## Die Aufgaben
1 > Fasse den Absatz „Im konkreten Fall folgt eine mangelnde Transparenz …“ aus dem Text zum Stundenhonorar als Stichpunktliste zusammen. Die wesentlichen Fakten sollen erhalten bleiben.
2 > Führe den Text zum Stundenhonorar im Anschluss an seinen letzten Satz weiter.

## Vorliegender Text
####################

Stundenhonorar darf nicht intransparent gestaltet sein
Unwirksam im Rahmen einer richtlinienkonformen Auslegung des § 307 BGB ist nach der Entscheidung des BGH eine Zeithonorarvereinbarung allerdings dann, wenn sie für den Verbraucher intransparent wird und diesen dadurch in unangemessener Weise benachteiligt. Eine solche Intransparenz entstehe dann, wenn die Honorarvereinbarung dem Rechtsanwalt einen rechtlichen Gestaltungsspielraum verschafft, dem die Möglichkeit einer treuwidrigen und missbräuchlichen Abrechnung innewohnt.
Gesamtvereinbarung ist intransparent
Im konkreten Fall folgt eine mangelnde Transparenz nach Auffassung des BGH aus der Kombination unterschiedlicher Abrechnungsmodalitäten. Der Senat beanstandet, dass die Bestimmungen zur streitwertabhängigen Erhöhung der Stundensätze, zur Auslagenpauschale, zur Einigungs- und zur Befriedungsgebühr sowie die verwendete Streit- und Anerkenntnisklausel in ihrer Gesamtheit und Kombination für den Durchschnittsverbraucher dermaßen undurchschaubar seien, dass der Mandant später nicht in der Lage sei, die Angemessenheit einzelner Abrechnungen oder der Endabrechnung zu beurteilen. Die komplizierte Kombination aus Stundensatz- und RVG-Honoraren sei im Ergebnis intransparent.
Gefahr des Rechtsmissbrauchs
Die Variabilität der Abrechnung nach Zeiteinheiten und/oder Gegenstandswert eröffnet nach der Entscheidung des Senats für den Anwalt die Möglichkeit, die Endabrechnung rechtsmissbräuchlich zum Nachteil des Verbrauchers zu gestalten. Die nach Streitwerten gestaffelte Erhöhungsklausel könne zu Stundensätzen führen, die mit dem das bürgerliche Recht prägenden Grundsatz der Gleichwertigkeit von Leistung und Gegenleistung (BGH, Urteil v. 12.6.2001, XI ZR 274/00) nicht in Einklang zu bringen seien.

####################

## Vorliegende Datensätze
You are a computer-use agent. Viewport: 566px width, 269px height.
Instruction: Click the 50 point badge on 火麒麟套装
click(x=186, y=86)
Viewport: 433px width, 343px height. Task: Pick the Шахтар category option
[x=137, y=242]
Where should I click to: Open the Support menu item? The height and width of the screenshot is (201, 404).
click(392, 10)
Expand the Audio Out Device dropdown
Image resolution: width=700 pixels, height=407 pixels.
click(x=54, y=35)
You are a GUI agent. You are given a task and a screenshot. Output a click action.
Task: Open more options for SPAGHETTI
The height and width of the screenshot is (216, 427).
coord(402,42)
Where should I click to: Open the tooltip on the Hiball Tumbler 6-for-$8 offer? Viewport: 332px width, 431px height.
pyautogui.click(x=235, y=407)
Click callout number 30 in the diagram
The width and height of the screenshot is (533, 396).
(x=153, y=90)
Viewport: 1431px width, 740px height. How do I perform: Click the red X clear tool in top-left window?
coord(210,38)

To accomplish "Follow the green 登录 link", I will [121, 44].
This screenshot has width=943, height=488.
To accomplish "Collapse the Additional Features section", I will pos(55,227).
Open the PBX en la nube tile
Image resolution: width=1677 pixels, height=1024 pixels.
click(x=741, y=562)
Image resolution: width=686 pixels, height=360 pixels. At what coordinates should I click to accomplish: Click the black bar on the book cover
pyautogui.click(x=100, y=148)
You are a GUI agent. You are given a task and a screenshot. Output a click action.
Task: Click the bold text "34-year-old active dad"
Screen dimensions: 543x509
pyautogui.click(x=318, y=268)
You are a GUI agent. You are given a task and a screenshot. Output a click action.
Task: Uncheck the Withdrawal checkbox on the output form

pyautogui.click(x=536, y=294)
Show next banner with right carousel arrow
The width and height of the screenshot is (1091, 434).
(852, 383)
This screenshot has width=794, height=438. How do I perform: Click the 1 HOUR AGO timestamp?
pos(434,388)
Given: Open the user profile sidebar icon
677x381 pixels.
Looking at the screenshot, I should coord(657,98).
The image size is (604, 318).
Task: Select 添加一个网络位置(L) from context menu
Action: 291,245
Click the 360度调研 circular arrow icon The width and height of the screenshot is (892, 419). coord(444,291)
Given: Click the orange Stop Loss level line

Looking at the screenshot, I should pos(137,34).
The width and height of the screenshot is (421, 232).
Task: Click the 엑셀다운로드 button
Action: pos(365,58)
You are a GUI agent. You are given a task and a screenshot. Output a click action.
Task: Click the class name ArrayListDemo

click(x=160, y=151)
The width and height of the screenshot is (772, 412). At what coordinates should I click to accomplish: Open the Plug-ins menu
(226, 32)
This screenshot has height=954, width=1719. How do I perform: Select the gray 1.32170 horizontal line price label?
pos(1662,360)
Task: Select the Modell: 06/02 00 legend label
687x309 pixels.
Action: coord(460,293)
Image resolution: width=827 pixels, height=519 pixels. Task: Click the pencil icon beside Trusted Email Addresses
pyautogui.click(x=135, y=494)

####################

## Die Lösungen
1 >
- Laut BGH ergibt sich die mangelnde Transparenz aus der Kombination unterschiedlicher Abrechnungsmodalitäten.
- Beanstandet werden diese Regelungen: die streitwertabhängige Erhöhung der Stundensätze, die Auslagenpauschale, die Einigungs- und die Befriedungsgebühr sowie die Streit- und Anerkenntnisklausel.
- In ihrer Gesamtheit sind sie für den Durchschnittsverbraucher so undurchschaubar, dass der Mandant die Angemessenheit einzelner Abrechnungen oder der Endabrechnung nicht beurteilen kann.
- Im Ergebnis ist die komplizierte Kombination aus Stundensatz- und RVG-Honoraren intransparent.

2 >
Auslagenpauschale ist verstecktes Honorar
Der Senat bemängelte explizit die Anknüpfung der Auslagenpauschale an die Höhe des Zeithonorars. Dies habe praktisch den Effekt einer Erhöhung des Stundensatzes um pauschal 5 %, ohne dass nachvollziehbar sei, aus welchem Grund pro Arbeitsstunde Auslagen in Höhe von 5 % des vereinbarten Honorars anfallen sollten.
Vergütungsvereinbarung dient einseitig dem Interesse des Verwenders
Die Gesamtheit der getroffenen Vereinbarungen dient nach der Entscheidung des BGH entgegen Treu und Glauben dem einseitigen Vergütungsinteresse des Klägers und führt deshalb zur Unwirksamkeit der Preisabrede im Ganzen. Da die verwendeten Vergütungsklauseln in einem untrennbaren inhaltlichen Zusammenhang stünden, sei es nicht möglich, einzelne unwirksame Klauseln aus der Gesamtvereinbarung herauszutreten.
Rechtsanwalt hat Vergütungsanspruch nach RVG
Allerdings führt die Unwirksamkeit der Honorarvereinbarungen nicht zur Unwirksamkeit der einzelnen Mandatsverträge. Der BGH gelangt daher zu dem Ergebnis, dass die vom Kläger erbrachten anwaltlichen Tätigkeiten einen Anspruch des Klägers auf die gesetzlich vorgesehene Vergütung nach dem RVG auslösen. Welche Tätigkeiten im Einzelnen nach dem RVG abzurechnen sind, hatten die Vorinstanzen noch nicht festgestellt, sodass der Senat den Rechtsstreit insoweit zur weiteren Sachaufklärung und Entscheidung an die Vorinstanz zurückverwiesen hat.
Vorinstanz muss mögliche Vorteile des Anwalts bei RVG-Abrechnung kappen
In seinem Urteil weist der BGH ausdrücklich darauf hin, dass der Verwender aus der Unwirksamkeit der von ihm verwandten Allgemeinen Geschäftsbedingungen keine Vorteile ziehen darf (BGH, Urteil v. 12.5.2016, VII ZR 171/15). Errechne sich aus dem RVG im Einzelfall eine höhere Vergütung als nach den Honorarvereinbarungen, so sei diese entsprechend zu kappen. Praktisch dürfte nach dem Urteil des BGH die Vergütung des Klägers erheblich geringer ausfallen als bisher von ihm in Rechnung gestellt.
(BGH, Urteil v. 12.9.2024, IX ZR 65/23)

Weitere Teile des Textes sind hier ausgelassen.